En ce sens, la position du TGI de Lille "témoigne d'un grand libéralisme", du point de vue de Jules. "Un tel libéralisme est-il supportable ? s'interroge-t-il. Car laisser l'individu maître de ses critères maritaux peut conduire à tenir compte d'éléments de la personne que le droit sanctionne par ailleurs. Ainsi, pour aller au plus brutal, de l'appartenance vraie ou supposée à une race, une ethnie ou une religion."
Sur ce point-là, la jurisprudence semble encore être flottante. Une décision du TGI du Mans, citée par Jules, avait ainsi établi une liste de qualités qui ne devaient pas apparaître comme essentielles, comme la race et... la virginité. "On voit bien là que le droit hésite entre une conception classique du mariage soumis aux impératifs de la société et la tendance (post-) moderne, qui est de le livrer à l'empire des aspirations individuelles".
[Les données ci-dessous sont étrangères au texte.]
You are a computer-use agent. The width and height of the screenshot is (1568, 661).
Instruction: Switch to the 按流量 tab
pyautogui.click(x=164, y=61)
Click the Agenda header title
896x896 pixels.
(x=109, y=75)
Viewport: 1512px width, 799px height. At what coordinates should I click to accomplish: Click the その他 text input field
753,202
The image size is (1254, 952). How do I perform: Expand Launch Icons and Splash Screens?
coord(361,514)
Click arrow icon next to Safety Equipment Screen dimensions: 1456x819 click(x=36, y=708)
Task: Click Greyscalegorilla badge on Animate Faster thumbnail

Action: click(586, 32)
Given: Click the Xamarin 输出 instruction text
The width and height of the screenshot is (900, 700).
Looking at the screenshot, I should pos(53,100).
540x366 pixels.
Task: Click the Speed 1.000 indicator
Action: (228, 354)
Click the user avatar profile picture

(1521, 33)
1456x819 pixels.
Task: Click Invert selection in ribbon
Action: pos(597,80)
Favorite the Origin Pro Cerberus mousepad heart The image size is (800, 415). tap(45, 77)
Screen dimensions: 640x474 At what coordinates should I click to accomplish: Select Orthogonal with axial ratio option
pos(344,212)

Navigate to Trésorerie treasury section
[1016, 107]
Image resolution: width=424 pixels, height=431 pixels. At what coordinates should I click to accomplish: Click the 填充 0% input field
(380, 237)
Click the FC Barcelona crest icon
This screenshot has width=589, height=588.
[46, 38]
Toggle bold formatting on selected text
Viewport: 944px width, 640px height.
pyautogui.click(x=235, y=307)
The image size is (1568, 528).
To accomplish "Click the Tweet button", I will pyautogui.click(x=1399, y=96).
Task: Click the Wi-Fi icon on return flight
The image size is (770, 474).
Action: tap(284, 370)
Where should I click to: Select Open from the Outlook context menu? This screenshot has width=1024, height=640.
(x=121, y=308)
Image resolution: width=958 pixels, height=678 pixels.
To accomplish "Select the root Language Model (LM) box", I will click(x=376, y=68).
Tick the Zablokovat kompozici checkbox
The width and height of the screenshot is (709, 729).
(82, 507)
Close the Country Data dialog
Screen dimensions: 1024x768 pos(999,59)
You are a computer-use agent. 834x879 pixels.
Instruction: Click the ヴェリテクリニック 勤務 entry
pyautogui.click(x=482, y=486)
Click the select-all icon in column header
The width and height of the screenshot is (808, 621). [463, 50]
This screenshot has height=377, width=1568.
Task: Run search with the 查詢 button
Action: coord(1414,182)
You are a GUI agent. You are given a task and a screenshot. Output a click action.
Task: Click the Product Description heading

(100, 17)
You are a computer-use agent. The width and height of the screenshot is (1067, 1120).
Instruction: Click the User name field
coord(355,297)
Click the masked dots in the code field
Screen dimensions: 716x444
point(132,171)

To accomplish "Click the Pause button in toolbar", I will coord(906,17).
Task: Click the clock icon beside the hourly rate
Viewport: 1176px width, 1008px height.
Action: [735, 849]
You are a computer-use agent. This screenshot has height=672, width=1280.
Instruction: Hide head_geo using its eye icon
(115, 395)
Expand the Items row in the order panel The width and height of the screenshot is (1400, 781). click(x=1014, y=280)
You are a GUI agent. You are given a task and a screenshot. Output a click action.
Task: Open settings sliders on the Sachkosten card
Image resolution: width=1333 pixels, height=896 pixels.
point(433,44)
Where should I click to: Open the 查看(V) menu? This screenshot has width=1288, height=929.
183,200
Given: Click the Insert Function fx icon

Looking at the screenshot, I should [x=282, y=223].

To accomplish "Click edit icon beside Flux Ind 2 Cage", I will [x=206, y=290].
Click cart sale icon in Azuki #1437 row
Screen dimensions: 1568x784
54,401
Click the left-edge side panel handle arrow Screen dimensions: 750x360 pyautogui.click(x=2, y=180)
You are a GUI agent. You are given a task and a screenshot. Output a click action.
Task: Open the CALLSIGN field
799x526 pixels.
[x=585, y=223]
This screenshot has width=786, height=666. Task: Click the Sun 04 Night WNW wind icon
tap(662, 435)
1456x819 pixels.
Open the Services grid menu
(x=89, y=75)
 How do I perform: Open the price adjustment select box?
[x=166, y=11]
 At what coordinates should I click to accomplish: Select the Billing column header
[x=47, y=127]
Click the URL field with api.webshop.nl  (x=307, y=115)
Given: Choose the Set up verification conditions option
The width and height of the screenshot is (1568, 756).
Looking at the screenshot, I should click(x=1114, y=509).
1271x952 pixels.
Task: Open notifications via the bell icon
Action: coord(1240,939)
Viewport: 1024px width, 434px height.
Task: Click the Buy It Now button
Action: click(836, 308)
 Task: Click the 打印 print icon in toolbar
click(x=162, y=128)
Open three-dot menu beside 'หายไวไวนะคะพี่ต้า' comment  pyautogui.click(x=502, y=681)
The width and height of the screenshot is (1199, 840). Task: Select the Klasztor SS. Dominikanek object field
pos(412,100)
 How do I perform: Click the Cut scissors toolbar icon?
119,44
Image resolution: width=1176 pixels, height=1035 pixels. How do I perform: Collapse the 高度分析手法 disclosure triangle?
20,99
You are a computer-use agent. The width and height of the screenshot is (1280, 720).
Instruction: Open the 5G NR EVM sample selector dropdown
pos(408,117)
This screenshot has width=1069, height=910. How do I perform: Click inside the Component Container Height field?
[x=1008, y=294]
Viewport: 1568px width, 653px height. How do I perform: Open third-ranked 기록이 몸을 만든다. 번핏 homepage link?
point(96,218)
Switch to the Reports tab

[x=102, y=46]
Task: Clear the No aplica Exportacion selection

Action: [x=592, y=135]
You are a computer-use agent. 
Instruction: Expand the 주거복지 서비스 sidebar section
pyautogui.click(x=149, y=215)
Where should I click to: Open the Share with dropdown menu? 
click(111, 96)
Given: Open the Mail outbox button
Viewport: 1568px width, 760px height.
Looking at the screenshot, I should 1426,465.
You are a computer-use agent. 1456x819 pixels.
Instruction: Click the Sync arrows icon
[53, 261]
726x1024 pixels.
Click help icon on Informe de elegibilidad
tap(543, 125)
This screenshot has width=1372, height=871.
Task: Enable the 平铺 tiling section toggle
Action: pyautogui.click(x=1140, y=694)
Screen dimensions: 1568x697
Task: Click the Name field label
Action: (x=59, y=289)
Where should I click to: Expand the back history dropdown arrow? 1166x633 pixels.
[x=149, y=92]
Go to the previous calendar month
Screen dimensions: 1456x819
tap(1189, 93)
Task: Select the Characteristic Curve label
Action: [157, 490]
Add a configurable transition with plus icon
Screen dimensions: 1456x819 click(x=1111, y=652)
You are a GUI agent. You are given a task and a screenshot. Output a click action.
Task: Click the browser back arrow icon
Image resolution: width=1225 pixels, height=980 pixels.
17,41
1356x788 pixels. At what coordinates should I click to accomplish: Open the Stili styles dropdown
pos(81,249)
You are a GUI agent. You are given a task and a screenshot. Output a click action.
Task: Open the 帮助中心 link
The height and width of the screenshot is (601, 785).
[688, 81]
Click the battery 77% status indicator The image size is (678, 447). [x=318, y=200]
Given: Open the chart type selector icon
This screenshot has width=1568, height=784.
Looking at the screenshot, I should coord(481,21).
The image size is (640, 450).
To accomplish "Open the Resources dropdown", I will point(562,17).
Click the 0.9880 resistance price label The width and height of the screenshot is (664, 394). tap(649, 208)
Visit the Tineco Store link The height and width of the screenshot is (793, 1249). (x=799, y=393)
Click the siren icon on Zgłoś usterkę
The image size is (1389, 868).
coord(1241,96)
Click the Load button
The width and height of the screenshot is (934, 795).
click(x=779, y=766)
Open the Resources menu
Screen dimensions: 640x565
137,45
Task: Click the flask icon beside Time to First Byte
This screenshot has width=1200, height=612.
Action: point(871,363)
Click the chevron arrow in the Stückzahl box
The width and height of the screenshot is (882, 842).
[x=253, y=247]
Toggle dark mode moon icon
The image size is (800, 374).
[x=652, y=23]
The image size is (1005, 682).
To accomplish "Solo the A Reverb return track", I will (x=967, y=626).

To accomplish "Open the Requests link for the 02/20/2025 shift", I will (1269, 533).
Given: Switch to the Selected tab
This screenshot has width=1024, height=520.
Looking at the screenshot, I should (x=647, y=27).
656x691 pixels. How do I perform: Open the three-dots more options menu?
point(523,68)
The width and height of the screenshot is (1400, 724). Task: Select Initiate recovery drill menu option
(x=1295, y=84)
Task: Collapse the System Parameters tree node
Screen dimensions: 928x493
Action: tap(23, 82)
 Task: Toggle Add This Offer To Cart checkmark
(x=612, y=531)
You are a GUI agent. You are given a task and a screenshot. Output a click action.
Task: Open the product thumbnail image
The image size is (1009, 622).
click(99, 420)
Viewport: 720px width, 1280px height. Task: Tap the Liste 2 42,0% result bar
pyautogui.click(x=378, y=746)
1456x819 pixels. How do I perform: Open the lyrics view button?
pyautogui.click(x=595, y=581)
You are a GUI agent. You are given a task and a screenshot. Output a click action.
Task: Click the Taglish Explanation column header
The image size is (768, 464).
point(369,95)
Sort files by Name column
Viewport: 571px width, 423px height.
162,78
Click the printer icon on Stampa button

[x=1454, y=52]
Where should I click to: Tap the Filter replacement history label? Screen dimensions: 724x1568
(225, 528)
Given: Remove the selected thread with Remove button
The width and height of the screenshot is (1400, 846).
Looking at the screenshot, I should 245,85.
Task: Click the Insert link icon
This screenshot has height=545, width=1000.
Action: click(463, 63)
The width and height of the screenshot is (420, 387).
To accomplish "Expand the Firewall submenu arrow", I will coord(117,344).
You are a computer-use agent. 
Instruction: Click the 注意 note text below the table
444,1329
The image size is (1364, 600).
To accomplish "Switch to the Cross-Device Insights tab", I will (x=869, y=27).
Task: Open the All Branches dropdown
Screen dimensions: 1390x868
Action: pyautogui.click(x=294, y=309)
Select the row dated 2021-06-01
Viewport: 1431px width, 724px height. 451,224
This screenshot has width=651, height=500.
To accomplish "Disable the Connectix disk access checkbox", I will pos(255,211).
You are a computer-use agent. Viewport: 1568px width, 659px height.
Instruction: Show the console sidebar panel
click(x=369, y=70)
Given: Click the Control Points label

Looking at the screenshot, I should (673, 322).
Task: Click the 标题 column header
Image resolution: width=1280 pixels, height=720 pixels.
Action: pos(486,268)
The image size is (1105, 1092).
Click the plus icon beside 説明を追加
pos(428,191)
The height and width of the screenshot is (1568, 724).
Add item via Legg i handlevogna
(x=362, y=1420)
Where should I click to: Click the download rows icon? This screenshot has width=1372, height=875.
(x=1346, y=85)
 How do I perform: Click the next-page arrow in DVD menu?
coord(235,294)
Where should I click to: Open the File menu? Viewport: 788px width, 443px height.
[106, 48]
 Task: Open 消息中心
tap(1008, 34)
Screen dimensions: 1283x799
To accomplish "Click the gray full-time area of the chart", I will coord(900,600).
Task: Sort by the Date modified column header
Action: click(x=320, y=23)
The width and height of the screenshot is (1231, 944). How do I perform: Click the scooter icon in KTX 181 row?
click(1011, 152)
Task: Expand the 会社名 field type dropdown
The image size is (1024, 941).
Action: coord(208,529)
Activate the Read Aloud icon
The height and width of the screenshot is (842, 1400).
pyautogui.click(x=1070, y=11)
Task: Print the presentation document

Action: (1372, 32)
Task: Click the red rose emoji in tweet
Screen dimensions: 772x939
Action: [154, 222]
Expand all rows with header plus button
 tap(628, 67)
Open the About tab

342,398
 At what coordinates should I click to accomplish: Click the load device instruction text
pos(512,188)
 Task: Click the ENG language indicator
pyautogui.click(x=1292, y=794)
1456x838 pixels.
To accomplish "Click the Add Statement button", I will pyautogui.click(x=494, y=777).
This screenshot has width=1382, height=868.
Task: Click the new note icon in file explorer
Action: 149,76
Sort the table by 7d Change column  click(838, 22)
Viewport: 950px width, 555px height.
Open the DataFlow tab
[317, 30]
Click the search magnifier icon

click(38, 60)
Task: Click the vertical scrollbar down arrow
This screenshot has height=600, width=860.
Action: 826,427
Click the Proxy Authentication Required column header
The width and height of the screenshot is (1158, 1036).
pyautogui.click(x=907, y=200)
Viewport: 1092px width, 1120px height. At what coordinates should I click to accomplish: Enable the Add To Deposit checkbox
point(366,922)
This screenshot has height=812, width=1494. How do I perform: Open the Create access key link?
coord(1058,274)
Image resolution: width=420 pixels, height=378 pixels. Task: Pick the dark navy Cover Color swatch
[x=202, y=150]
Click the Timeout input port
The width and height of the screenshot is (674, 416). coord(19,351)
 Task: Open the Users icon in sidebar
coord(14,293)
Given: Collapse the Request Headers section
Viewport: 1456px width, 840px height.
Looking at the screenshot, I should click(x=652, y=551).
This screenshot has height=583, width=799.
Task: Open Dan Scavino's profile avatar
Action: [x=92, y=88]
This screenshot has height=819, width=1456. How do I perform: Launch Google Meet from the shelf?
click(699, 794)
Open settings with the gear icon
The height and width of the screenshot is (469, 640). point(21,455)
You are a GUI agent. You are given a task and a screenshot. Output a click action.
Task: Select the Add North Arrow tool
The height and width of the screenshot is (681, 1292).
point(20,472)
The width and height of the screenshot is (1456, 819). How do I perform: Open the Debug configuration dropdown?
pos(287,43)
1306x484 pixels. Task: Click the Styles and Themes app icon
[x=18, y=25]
Selon moi, cette dernière décision fait litière de ce que j'appelle le consentement libre et éclairé et le commentaire de Jules, dans sa référence à l'empire des aspirations individuelles propre au post-modernisme, est inappropriée : en effet, si la situation concrète d'un ou d'une future est tue, et que, connue de l'autre partie, elle eût entraîné la rupture des fiançailles, il y a "ruse et dol" et "erreur substantielle sur la personne". Je conviens que la preuve d'un tel état d'esprit est difficile à apporter, mais non point impossible. Que messieurs les députés s'occupent de leurs oignons et non point des choix de conscience de leurs concitoyens. Qu'ils continuent ainsi, et nous allons droit à la tyrannie du politiquement correct, et du totalitarisme.
C'est une grande conquête des Grecs, et non point des tendances (post-) modernes : les droits de la conscience sont supérieurs à ceux du tyran, quand, ils demandent à s'exercer dans le respect des choix de conscience d'autrui et qu'ils ne lèsent pas celui-ci. Antigone aura toujours raison contre Créon.